## start EXTRACT PROVIDED
# How much yield? 600watt hps 5 plants



## DookeyNugs408 (Mar 6, 2009)

I was wondering how much u guys think i will yield off 5 good plants? the temps always around 65-79 humidity around 45-75 growing under a 600watt hps in a pretty good sized closet..i veg for about 30-40 days 24/0 then 18/6 for a week..one plants already 29inchs (i might top it tmrw) its in foxfarm soil along wit one more which is 25inchs and the other 3 are about 16inchs and there DWC hydro. i gave them all bud blood a day b4 there 24 hours of dark and plan to give them big bud nutrients in a few weeks and the ph is always flawless..


----------



## M Blaze (Mar 6, 2009)

Not sure on your closet size but you should be able to get 8-10 ounces which is a very rough guess.


----------



## DookeyNugs408 (Mar 6, 2009)

M Blaze said:


> Not sure on your closet size but you should be able to get 8-10 ounces which is a very rough guess.



i could fit bout 2-4 more plants in there depending on the size of them im not sure how big my closet is tho i think its 4x6 i dont know tho its not hella big but its like 10 feet tall


----------



## 9inch bigbud (Mar 6, 2009)

2-3 oz per plant with a month veg if each plant has around 1 foot of space each. 1 plant under that light could get you more than 5 plants all together, but 36 plants with no veg could get you even more, its impossable to say what you will yeild.


----------



## DookeyNugs408 (Mar 6, 2009)

9inch bigbud said:


> 2-3 oz per plant with a month veg if each plant has around 1 foot of space each. 1 plant under that light could get you more than 5 plants all together, but 36 plants with no veg could get you even more, its impossable to say what you will yeild.


i was just asking around what yield..the plants r kinda cramped tho


----------



## M Blaze (Mar 6, 2009)

9inch bigbud said:


> 1 plant under that light could get you more than 5 plants all together.


Exactly that because its possible to get over 1lbs from one plant using a 600w hps.
## end EXTRACT PROVIDED
→ **SET EXERCISE**
Please write the next part of the forum thread on yield from five plants under a 600-watt HPS light, picking up after its last post. The material that follows has no connection to the forum thread above.
## start SUPPLIED DATA
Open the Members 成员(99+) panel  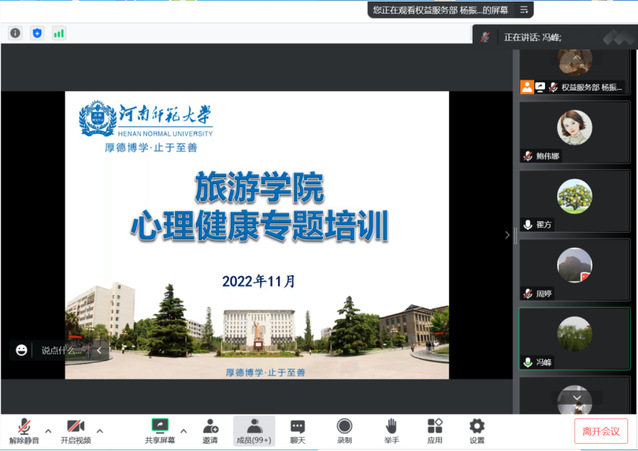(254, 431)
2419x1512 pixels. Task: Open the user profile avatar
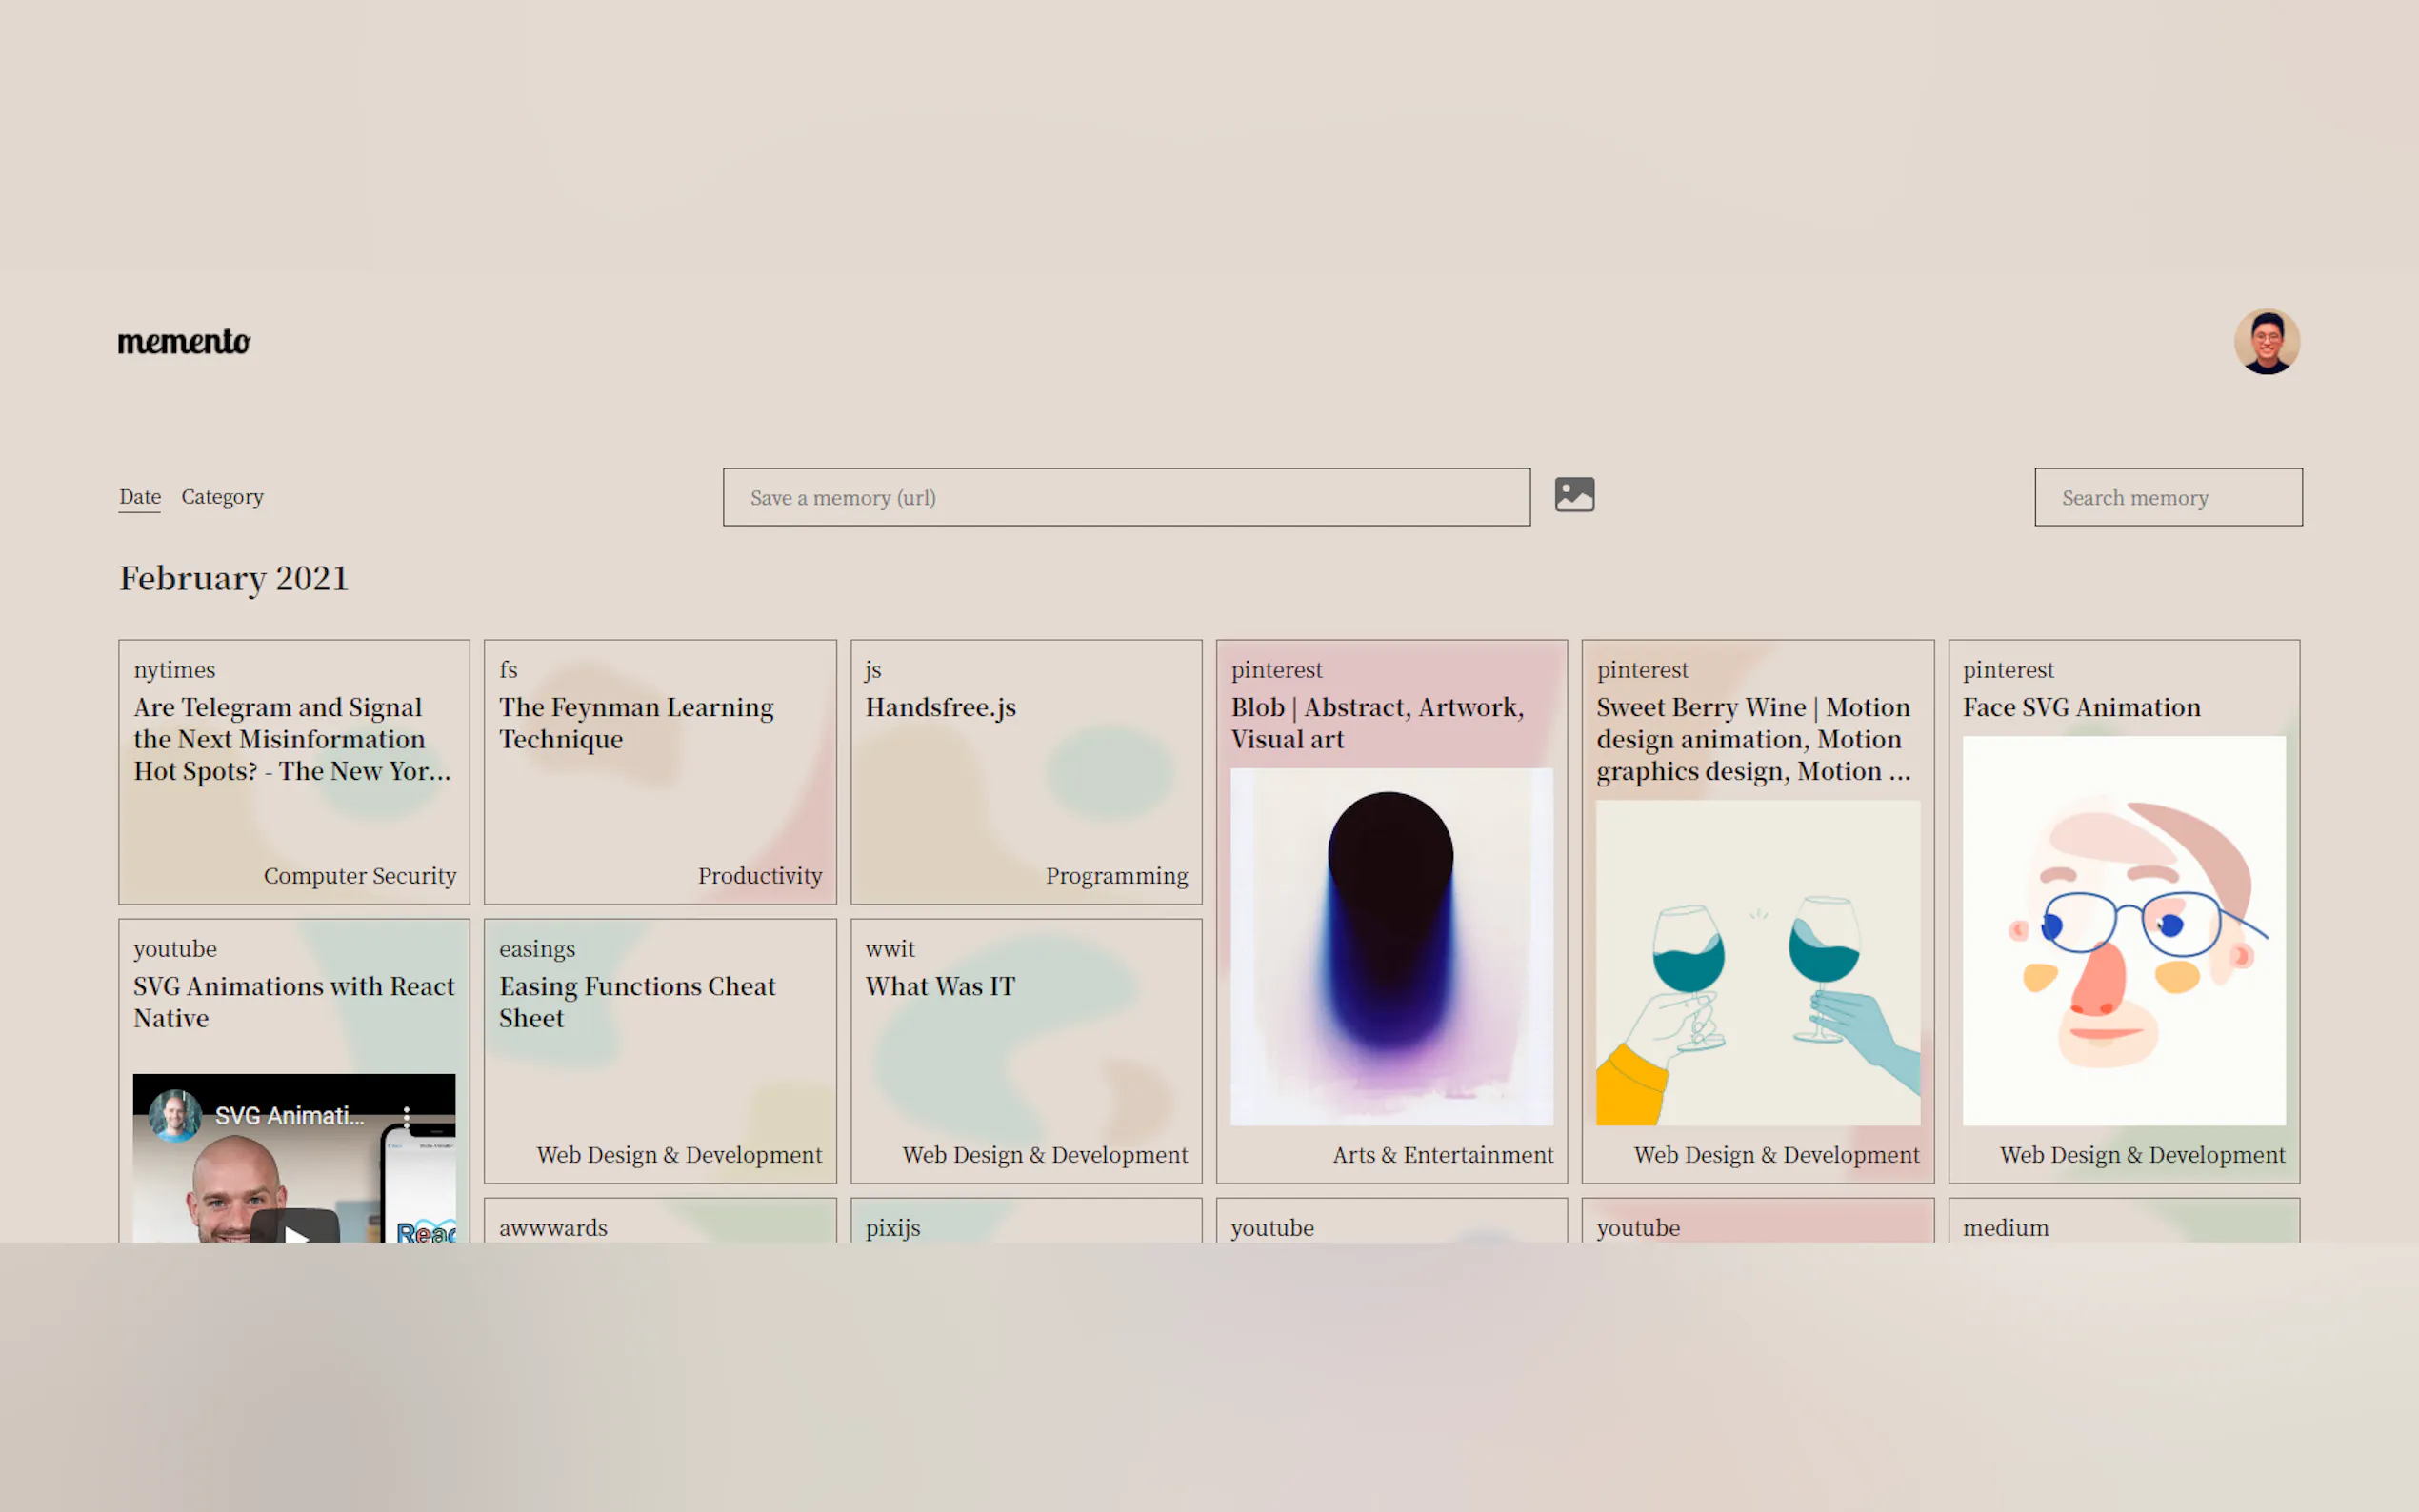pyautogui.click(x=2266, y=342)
## end SUPPLIED DATA
→ **RESULT**
----------



## DookeyNugs408 (Mar 6, 2009)

M Blaze said:


> Exactly that because its possible to get over 1lbs from one plant using a 600w hps.


so if i had one or two plants in my room with a 600? would it yield more just because they have more space and r less cramped?


----------



## M Blaze (Mar 6, 2009)

1 plant, 2 plants or 3 plants can still yield you a total of around 1lbs due to your lighting. My rule of thumb is that every 600watt hps can yield 1lbs but you must have the room to do this. It would also require FIMing and LST.


----------



## Jtoth3ustin (Mar 6, 2009)

you can get whatever your skills will let you...... ide say around 2-3 ounces a peice. just let um get like 3ft then flower [email protected]


----------



## DookeyNugs408 (Mar 6, 2009)

Jtoth3ustin said:


> you can get whatever your skills will let you...... ide say around 2-3 ounces a peice. just let um get like 3ft then flower [email protected]



just started flowering i let em get 2 - 2 1/2 feet then i flowered..peace


----------



## M Blaze (Mar 9, 2009)

got any pics?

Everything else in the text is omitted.